_WHAT IS NEEDED_: What you give back must match the records below exactly.

_THE INPUT_:
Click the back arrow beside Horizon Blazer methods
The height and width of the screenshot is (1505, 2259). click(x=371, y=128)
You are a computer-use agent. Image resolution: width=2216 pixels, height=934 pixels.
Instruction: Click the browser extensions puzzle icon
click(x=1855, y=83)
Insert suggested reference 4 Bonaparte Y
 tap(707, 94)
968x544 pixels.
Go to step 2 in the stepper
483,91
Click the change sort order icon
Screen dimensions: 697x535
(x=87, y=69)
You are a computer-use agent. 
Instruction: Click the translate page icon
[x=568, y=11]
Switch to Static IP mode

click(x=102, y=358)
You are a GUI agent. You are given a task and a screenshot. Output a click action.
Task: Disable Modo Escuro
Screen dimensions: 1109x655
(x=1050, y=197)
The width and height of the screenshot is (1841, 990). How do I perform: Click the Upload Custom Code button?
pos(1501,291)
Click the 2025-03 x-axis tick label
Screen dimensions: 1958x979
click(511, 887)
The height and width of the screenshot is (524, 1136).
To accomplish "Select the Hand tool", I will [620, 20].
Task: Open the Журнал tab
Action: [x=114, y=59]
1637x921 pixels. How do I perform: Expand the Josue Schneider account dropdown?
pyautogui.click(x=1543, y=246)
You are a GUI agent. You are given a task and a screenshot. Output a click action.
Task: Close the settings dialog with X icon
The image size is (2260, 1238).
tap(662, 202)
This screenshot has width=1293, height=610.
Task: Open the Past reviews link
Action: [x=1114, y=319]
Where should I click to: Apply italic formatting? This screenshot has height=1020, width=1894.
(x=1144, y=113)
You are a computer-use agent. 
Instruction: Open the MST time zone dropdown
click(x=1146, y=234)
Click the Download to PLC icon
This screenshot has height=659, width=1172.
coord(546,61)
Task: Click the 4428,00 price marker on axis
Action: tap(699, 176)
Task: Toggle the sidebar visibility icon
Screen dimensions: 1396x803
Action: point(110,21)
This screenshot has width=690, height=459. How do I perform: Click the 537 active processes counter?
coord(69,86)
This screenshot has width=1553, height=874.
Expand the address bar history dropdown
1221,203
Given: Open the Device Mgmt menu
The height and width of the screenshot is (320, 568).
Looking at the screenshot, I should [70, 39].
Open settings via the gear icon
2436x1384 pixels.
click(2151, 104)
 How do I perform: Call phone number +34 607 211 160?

_TASK SOLUTION_:
Click the back arrow beside Horizon Blazer methods
The height and width of the screenshot is (1505, 2259). click(x=371, y=128)
You are a computer-use agent. Image resolution: width=2216 pixels, height=934 pixels.
Instruction: Click the browser extensions puzzle icon
click(x=1855, y=83)
Insert suggested reference 4 Bonaparte Y
 tap(707, 94)
968x544 pixels.
Go to step 2 in the stepper
483,91
Click the change sort order icon
Screen dimensions: 697x535
(x=87, y=69)
You are a computer-use agent. 
Instruction: Click the translate page icon
[x=568, y=11]
Switch to Static IP mode

click(x=102, y=358)
You are a GUI agent. You are given a task and a screenshot. Output a click action.
Task: Disable Modo Escuro
Screen dimensions: 1109x655
(x=1050, y=197)
The width and height of the screenshot is (1841, 990). How do I perform: Click the Upload Custom Code button?
pos(1501,291)
Click the 2025-03 x-axis tick label
Screen dimensions: 1958x979
click(511, 887)
The height and width of the screenshot is (524, 1136).
To accomplish "Select the Hand tool", I will [620, 20].
Task: Open the Журнал tab
Action: [x=114, y=59]
1637x921 pixels. How do I perform: Expand the Josue Schneider account dropdown?
pyautogui.click(x=1543, y=246)
You are a GUI agent. You are given a task and a screenshot. Output a click action.
Task: Close the settings dialog with X icon
The image size is (2260, 1238).
tap(662, 202)
This screenshot has width=1293, height=610.
Task: Open the Past reviews link
Action: [x=1114, y=319]
Where should I click to: Apply italic formatting? This screenshot has height=1020, width=1894.
(x=1144, y=113)
You are a computer-use agent. 
Instruction: Open the MST time zone dropdown
click(x=1146, y=234)
Click the Download to PLC icon
This screenshot has height=659, width=1172.
coord(546,61)
Task: Click the 4428,00 price marker on axis
Action: tap(699, 176)
Task: Toggle the sidebar visibility icon
Screen dimensions: 1396x803
Action: point(110,21)
This screenshot has width=690, height=459. How do I perform: Click the 537 active processes counter?
coord(69,86)
This screenshot has width=1553, height=874.
Expand the address bar history dropdown
1221,203
Given: Open the Device Mgmt menu
The height and width of the screenshot is (320, 568).
Looking at the screenshot, I should [70, 39].
Open settings via the gear icon
2436x1384 pixels.
click(2151, 104)
 How do I perform: Call phone number +34 607 211 160?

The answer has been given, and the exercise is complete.